# Voting rights ceases



## Megsmum (Sep 9, 2012)

This came today


----------



## Overandout (Nov 10, 2012)

Well, you can't argue with that!

Nice of them to write to you in English though!


----------



## Megsmum (Sep 9, 2012)

Overandout said:


> Well, you can't argue with that!
> 
> Nice of them to write to you in English though!


Yes I thought that.


----------



## Williams2 (Sep 15, 2013)

Surely as an Irish Passport holder and still an EU citizen, your voting rights are unaffected
by Brexit unless, of course you have an OH who's British which would only be of
significance to him ?

Nevertheless nice of them to let you know.


----------



## Megsmum (Sep 9, 2012)

Williams2 said:


> Surely as an Irish Passport holder and still an EU citizen, your voting rights are unaffected
> by Brexit unless, of course you have an OH who's British which would only be of
> significance to him ?
> 
> Nevertheless nice of them to let you know.

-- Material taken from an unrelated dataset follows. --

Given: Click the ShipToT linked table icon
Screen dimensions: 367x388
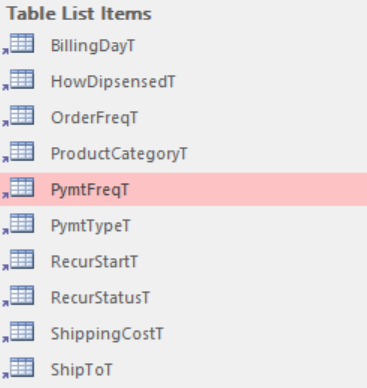Looking at the screenshot, I should tap(18, 368).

I am registered here as a UK citizen so I would have to re register under my Irish citizenship, which I don’t want to do yet until I know what’s happening with Brexit


----------



## baldilocks (Mar 7, 2010)

Megsmum said:


> This came today


Interesting background to the second picture


----------



## Swerve (Jun 29, 2011)

Did them legs get your heart racing baldilocks. Ha ha


----------



## xabiaxica (Jun 23, 2009)

Voting registration reminder forms just came through for our local elections.
There's one for my younger daughter. Her first ever opportunity to vote anywhere.

Except she won't be able to.

Because by the time of the elections we'll have lost voting rights.

Upset & angry don't come anywhere near her feelings. And mine of course.

We've also been out of the UK for more than 15 years, so she has no vote there, despite promises from the Tory govt.

She didn't decide to leave the UK as a child. She wasn't old enough to vote in the Brexit referendum.

None of this is her fault nor her choice.


----------



## baldilocks (Mar 7, 2010)

Swerve said:


> Did them legs get your heart racing baldilocks. Ha ha


With all the pills I'm on, it can barely manage a gentle stroll.


----------



## Alcalaina (Aug 6, 2010)

xabiachica said:


> Voting registration reminder forms just came through for our local elections.
> There's one for my younger daughter. Her first ever opportunity to vote anywhere.
> 
> Except she won't be able to.
> ...


Is she considering getting Spanish citizenship?


----------



## xabiaxica (Jun 23, 2009)

Alcalaina said:


> Is she considering getting Spanish citizenship?


Yes, for sure now.

She feels more Spanish than English having been here since the age of four, but it's the feeling of no longer having a choice that grates.

We had planned for me to, in the short term, so that worse case scenario they could both still get back in to live in Spain if they worked abroad for an extended period - but working abroad is going to be much harder now anyway with a British passport.


----------